Work instruction: Your copy should start at the line with "Instruction: Open the red square seal icon" and end at the line with "Image resolution: width=1268" in the data below. Transcribe only those lines, exactly, pictures excluded.

──────── Data for review

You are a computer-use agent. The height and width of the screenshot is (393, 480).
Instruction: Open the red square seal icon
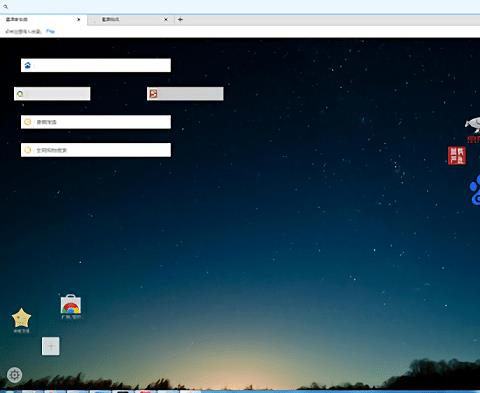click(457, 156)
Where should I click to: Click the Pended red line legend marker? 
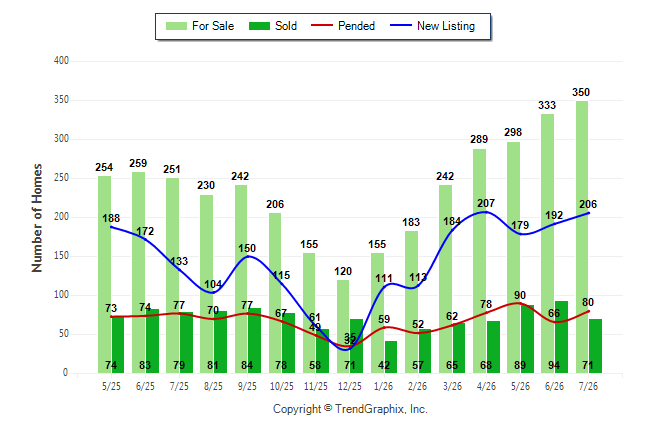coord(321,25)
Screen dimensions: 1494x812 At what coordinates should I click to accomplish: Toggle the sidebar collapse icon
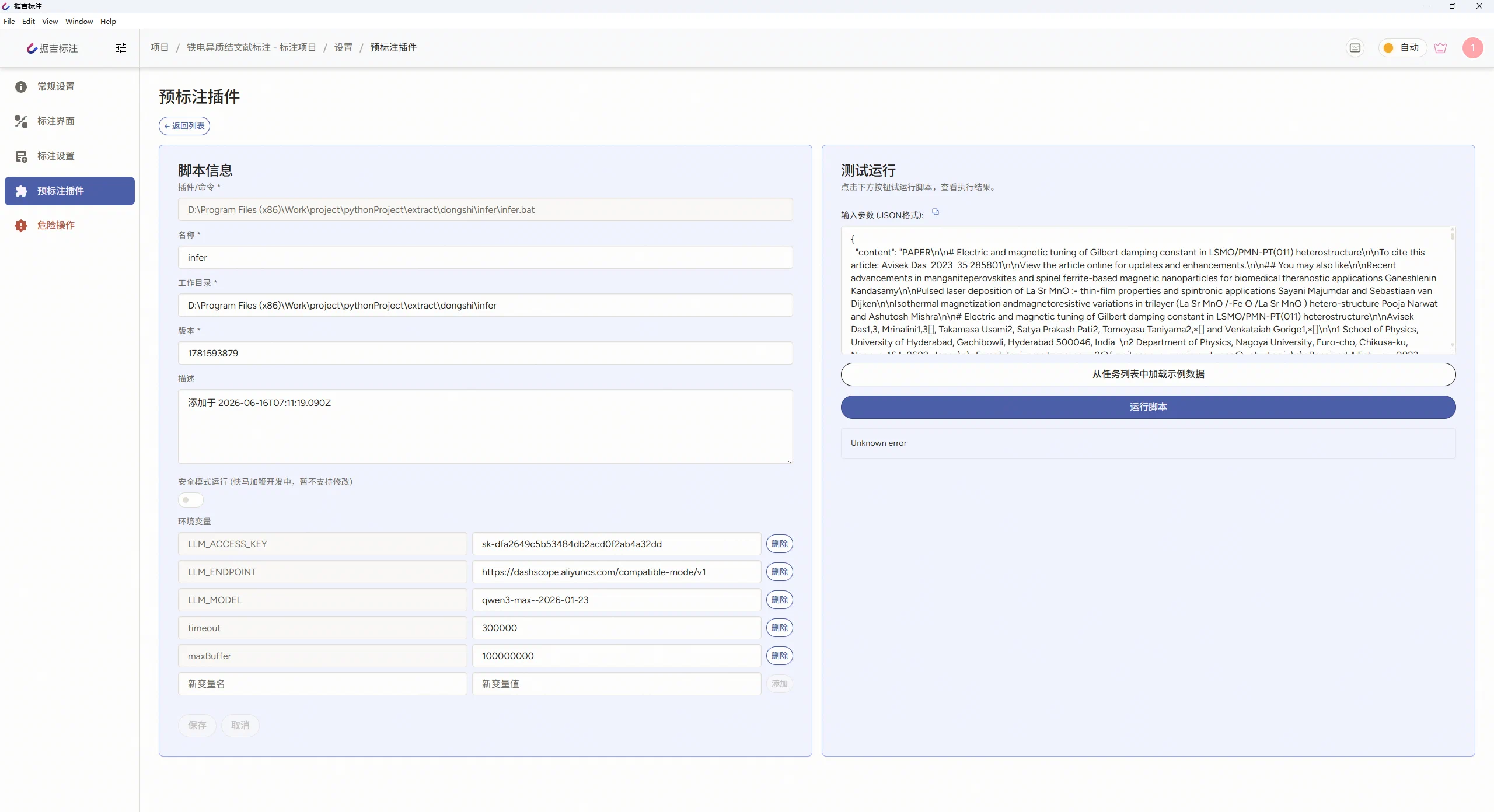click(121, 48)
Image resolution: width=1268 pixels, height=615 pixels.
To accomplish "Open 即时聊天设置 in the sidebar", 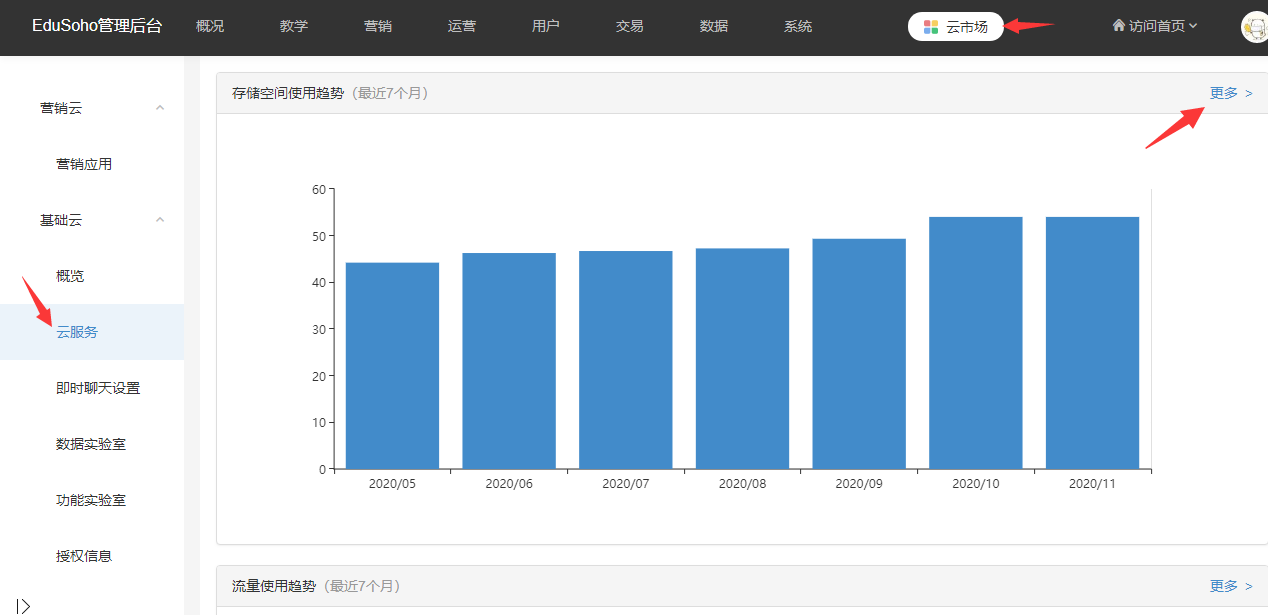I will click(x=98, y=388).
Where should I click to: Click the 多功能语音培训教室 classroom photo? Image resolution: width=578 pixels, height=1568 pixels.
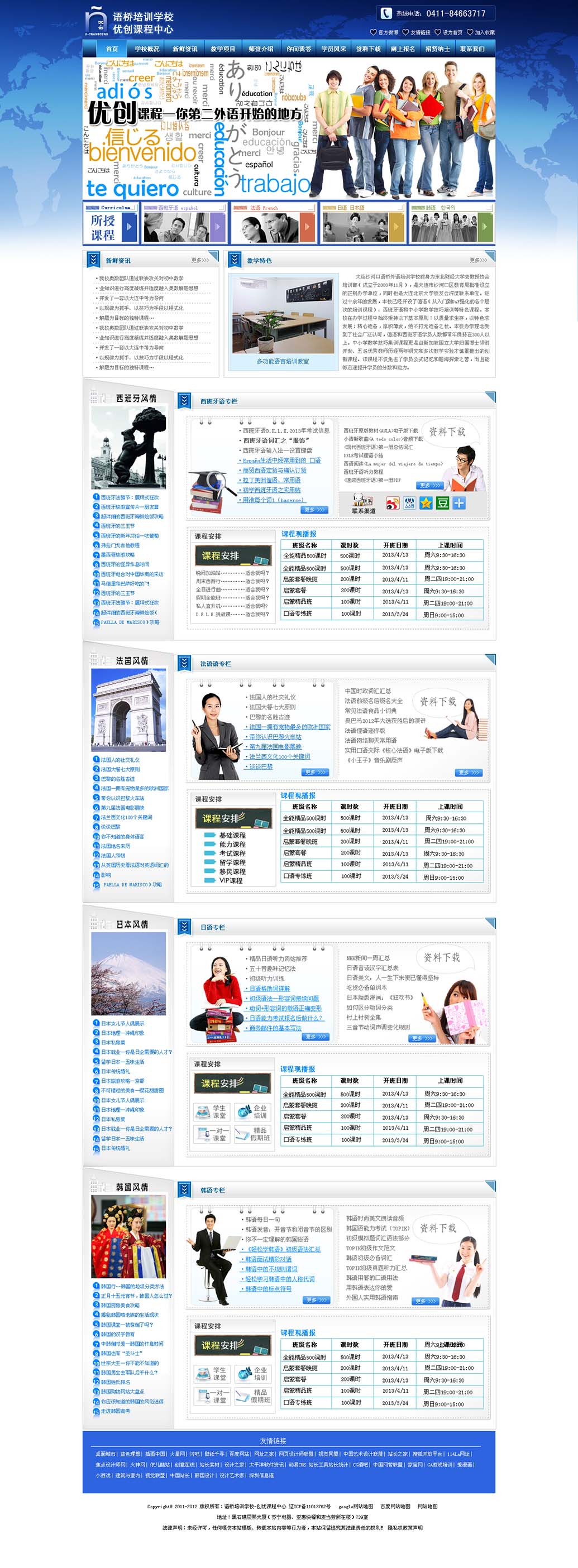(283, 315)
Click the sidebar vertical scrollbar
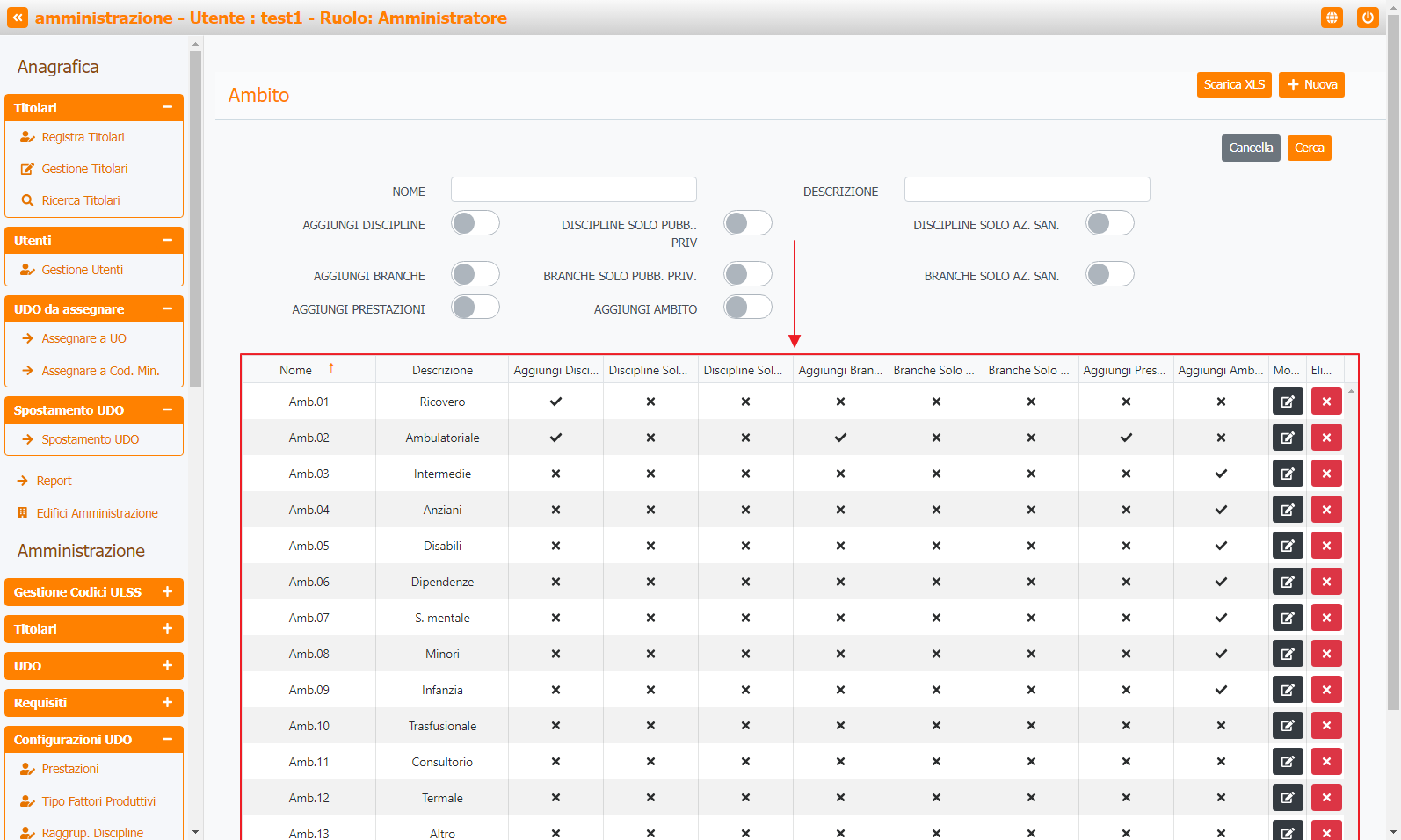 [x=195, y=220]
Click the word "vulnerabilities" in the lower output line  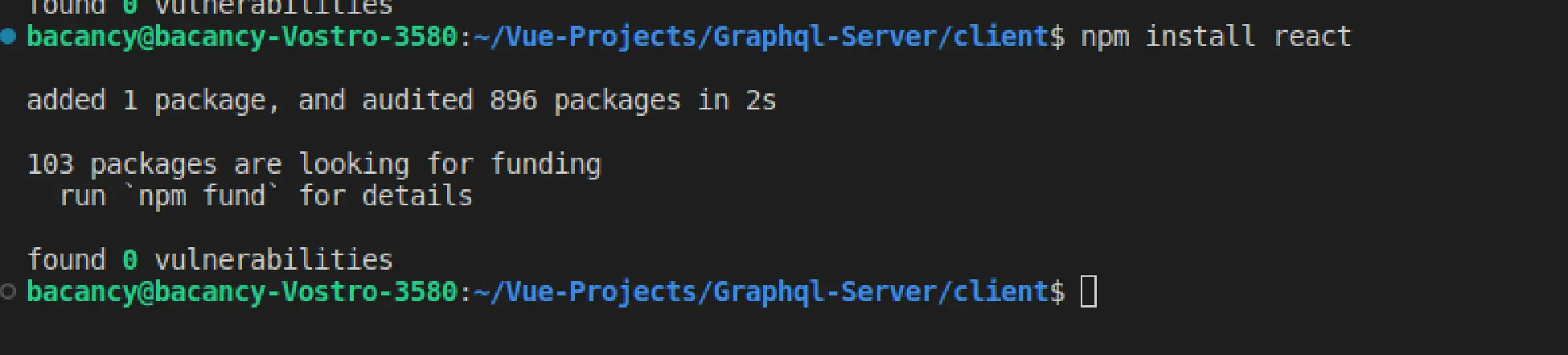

────────────────

Written solution:
Instruction: Open the red square seal icon
click(457, 156)
Where should I click to: Click the Pended red line legend marker? 
coord(321,25)
Screen dimensions: 1494x812 At what coordinates should I click to accomplish: Toggle the sidebar collapse icon
click(121, 48)
Image resolution: width=1268 pixels, height=615 pixels.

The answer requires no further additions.